*** DATA EXTRACT

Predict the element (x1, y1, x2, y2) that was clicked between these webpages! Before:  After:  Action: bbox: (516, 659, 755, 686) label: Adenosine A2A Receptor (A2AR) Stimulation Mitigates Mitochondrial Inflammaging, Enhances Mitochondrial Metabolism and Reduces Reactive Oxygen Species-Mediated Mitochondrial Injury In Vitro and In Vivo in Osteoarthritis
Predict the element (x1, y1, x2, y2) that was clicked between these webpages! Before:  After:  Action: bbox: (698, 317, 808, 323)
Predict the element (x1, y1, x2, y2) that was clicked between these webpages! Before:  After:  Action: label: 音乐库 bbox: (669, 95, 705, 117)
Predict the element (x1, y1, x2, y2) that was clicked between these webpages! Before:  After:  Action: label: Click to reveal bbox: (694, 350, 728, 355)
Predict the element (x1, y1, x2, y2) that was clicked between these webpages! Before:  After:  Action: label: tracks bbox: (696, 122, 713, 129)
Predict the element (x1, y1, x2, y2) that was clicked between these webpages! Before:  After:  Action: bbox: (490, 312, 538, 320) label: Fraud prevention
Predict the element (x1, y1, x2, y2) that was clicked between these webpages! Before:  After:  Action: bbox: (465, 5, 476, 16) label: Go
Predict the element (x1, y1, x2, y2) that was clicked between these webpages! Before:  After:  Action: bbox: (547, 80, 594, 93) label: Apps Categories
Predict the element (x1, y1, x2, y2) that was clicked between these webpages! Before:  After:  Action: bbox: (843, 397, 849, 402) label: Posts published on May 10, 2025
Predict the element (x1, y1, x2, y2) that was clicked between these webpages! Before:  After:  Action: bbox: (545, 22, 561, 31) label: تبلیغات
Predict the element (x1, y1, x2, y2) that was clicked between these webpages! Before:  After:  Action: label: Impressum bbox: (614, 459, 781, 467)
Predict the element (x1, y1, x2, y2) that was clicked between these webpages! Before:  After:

******

EXERCISE REQUIREMENTS: Rewrite the entries above as a numbered list, leaving out any blank lines.

SOLUTION TO THIS TASK:
1. Predict the element (x1, y1, x2, y2) that was clicked between these webpages! Before:  After:  Action: bbox: (516, 659, 755, 686) label: Adenosine A2A Receptor (A2AR) Stimulation Mitigates Mitochondrial Inflammaging, Enhances Mitochondrial Metabolism and Reduces Reactive Oxygen Species-Mediated Mitochondrial Injury In Vitro and In Vivo in Osteoarthritis
2. Predict the element (x1, y1, x2, y2) that was clicked between these webpages! Before:  After:  Action: bbox: (698, 317, 808, 323)
3. Predict the element (x1, y1, x2, y2) that was clicked between these webpages! Before:  After:  Action: label: 音乐库 bbox: (669, 95, 705, 117)
4. Predict the element (x1, y1, x2, y2) that was clicked between these webpages! Before:  After:  Action: label: Click to reveal bbox: (694, 350, 728, 355)
5. Predict the element (x1, y1, x2, y2) that was clicked between these webpages! Before:  After:  Action: label: tracks bbox: (696, 122, 713, 129)
6. Predict the element (x1, y1, x2, y2) that was clicked between these webpages! Before:  After:  Action: bbox: (490, 312, 538, 320) label: Fraud prevention
7. Predict the element (x1, y1, x2, y2) that was clicked between these webpages! Before:  After:  Action: bbox: (465, 5, 476, 16) label: Go
8. Predict the element (x1, y1, x2, y2) that was clicked between these webpages! Before:  After:  Action: bbox: (547, 80, 594, 93) label: Apps Categories
9. Predict the element (x1, y1, x2, y2) that was clicked between these webpages! Before:  After:  Action: bbox: (843, 397, 849, 402) label: Posts published on May 10, 2025
10. Predict the element (x1, y1, x2, y2) that was clicked between these webpages! Before:  After:  Action: bbox: (545, 22, 561, 31) label: تبلیغات
11. Predict the element (x1, y1, x2, y2) that was clicked between these webpages! Before:  After:  Action: label: Impressum bbox: (614, 459, 781, 467)
12. Predict the element (x1, y1, x2, y2) that was clicked between these webpages! Before:  After:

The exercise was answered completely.